• _Your objective_: Rewrite every line of the records below, requests included, and scale each coordinate in the answers by 0.35, rounding to whole numbers with halves rounded up. Change no numbers in the requests, and leave the pictures out.

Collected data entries
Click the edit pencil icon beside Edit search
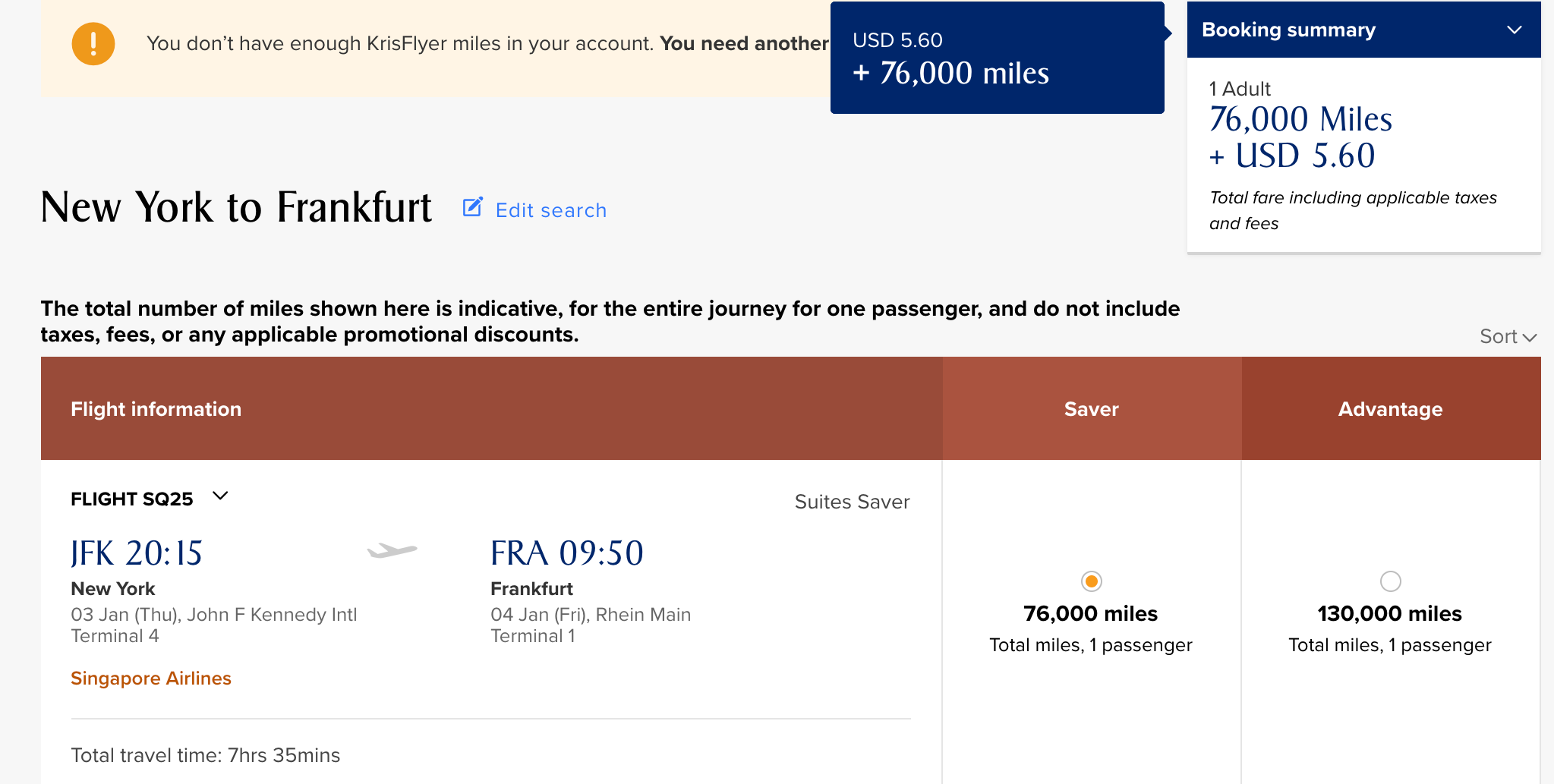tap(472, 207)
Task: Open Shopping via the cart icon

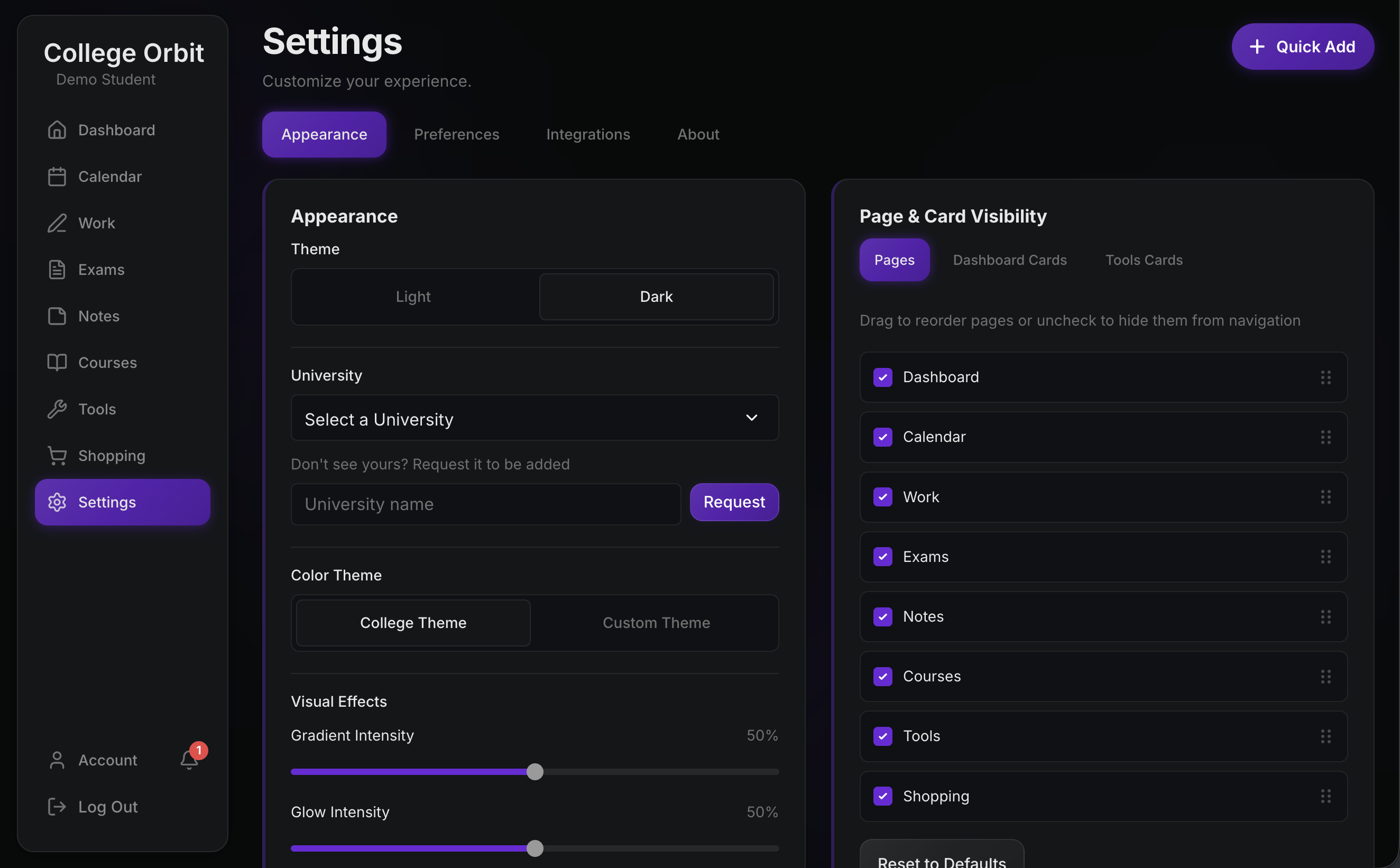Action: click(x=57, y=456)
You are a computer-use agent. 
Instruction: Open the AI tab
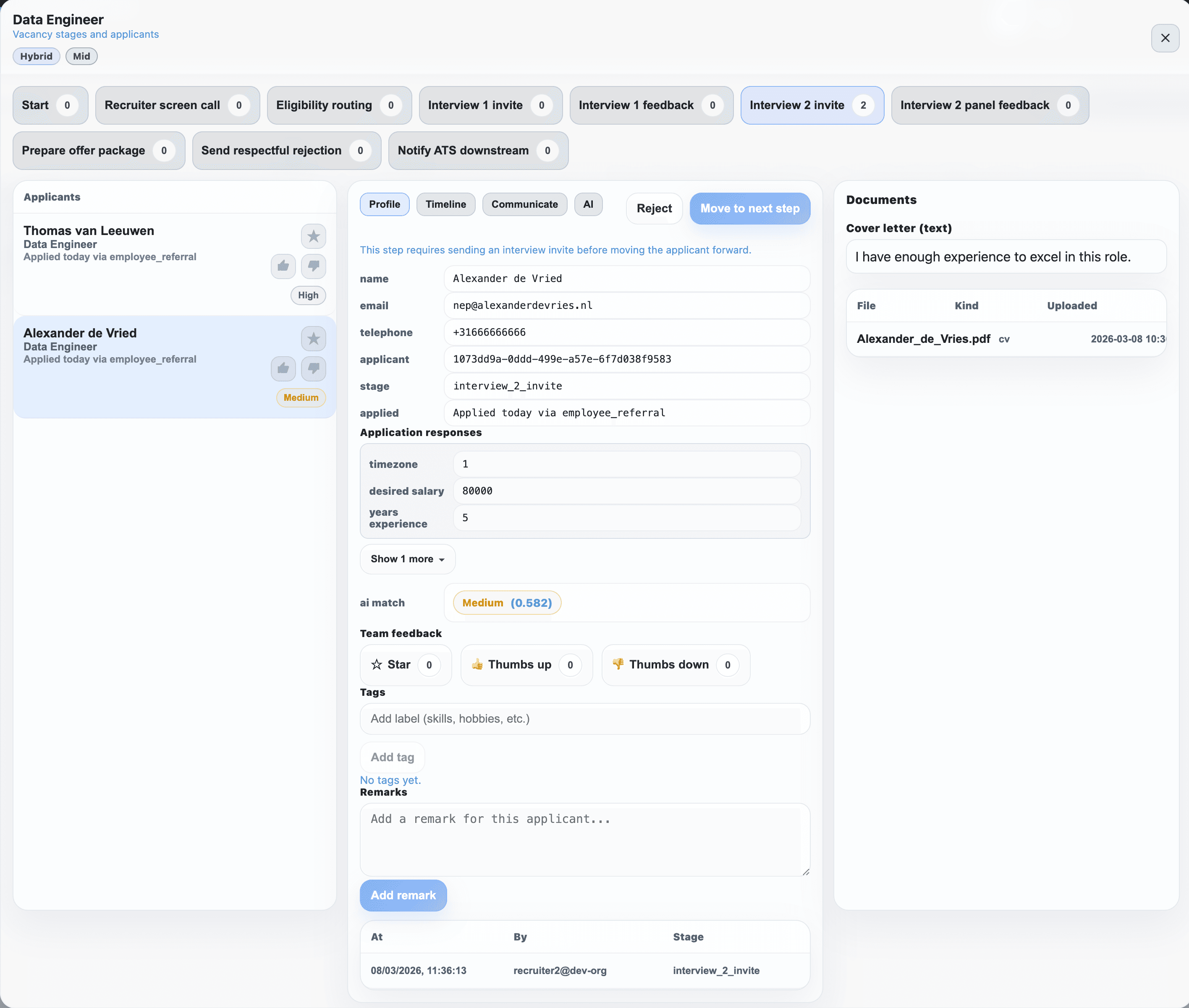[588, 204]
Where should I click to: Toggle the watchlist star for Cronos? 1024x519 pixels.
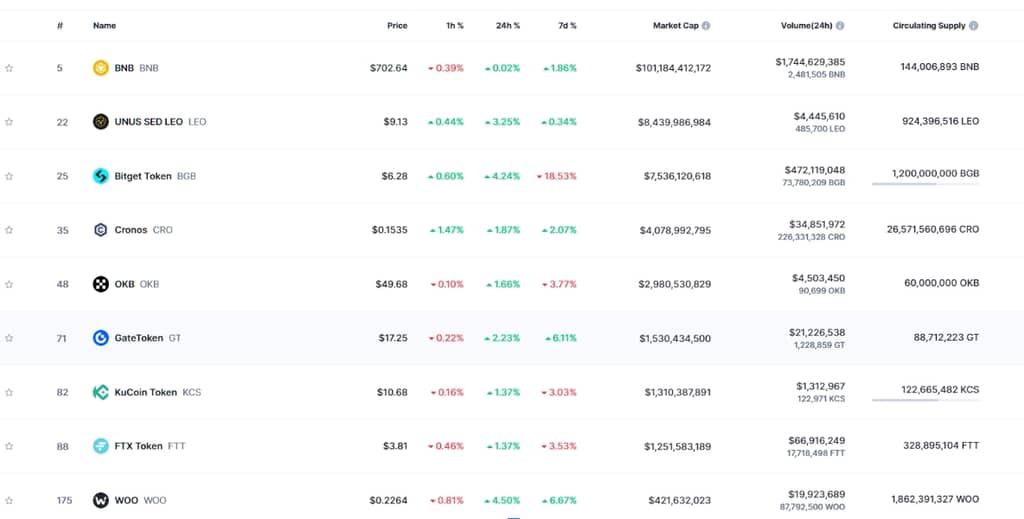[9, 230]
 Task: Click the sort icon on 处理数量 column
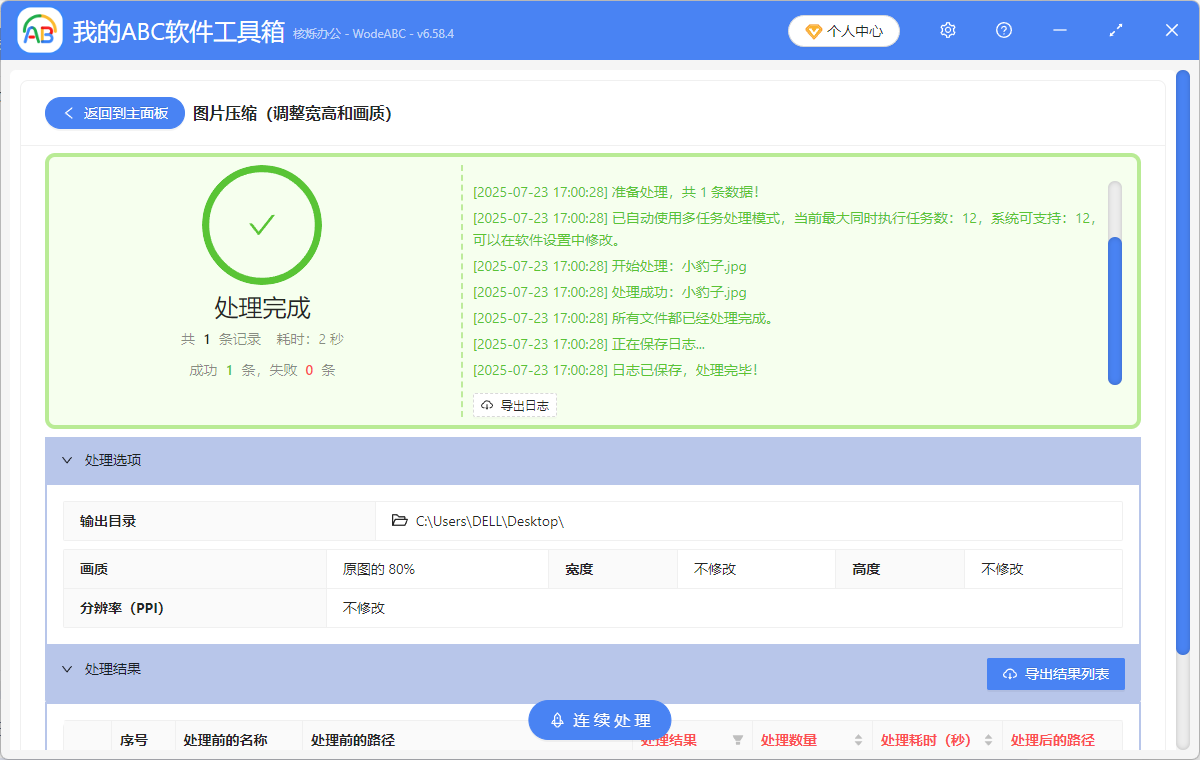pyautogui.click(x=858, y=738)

• _Task response_:
Click the edit pencil icon beside Edit search
tap(165, 72)
Task: Open Shopping via the cart icon

Action: click(x=20, y=160)
You are a computer-use agent. 
Instruction: Open the AI tab
[206, 71]
Where should I click to: Toggle the watchlist star for Cronos? 1024x519 pixels.
[3, 81]
 Task: Click the sort icon on 处理数量 column
pyautogui.click(x=300, y=258)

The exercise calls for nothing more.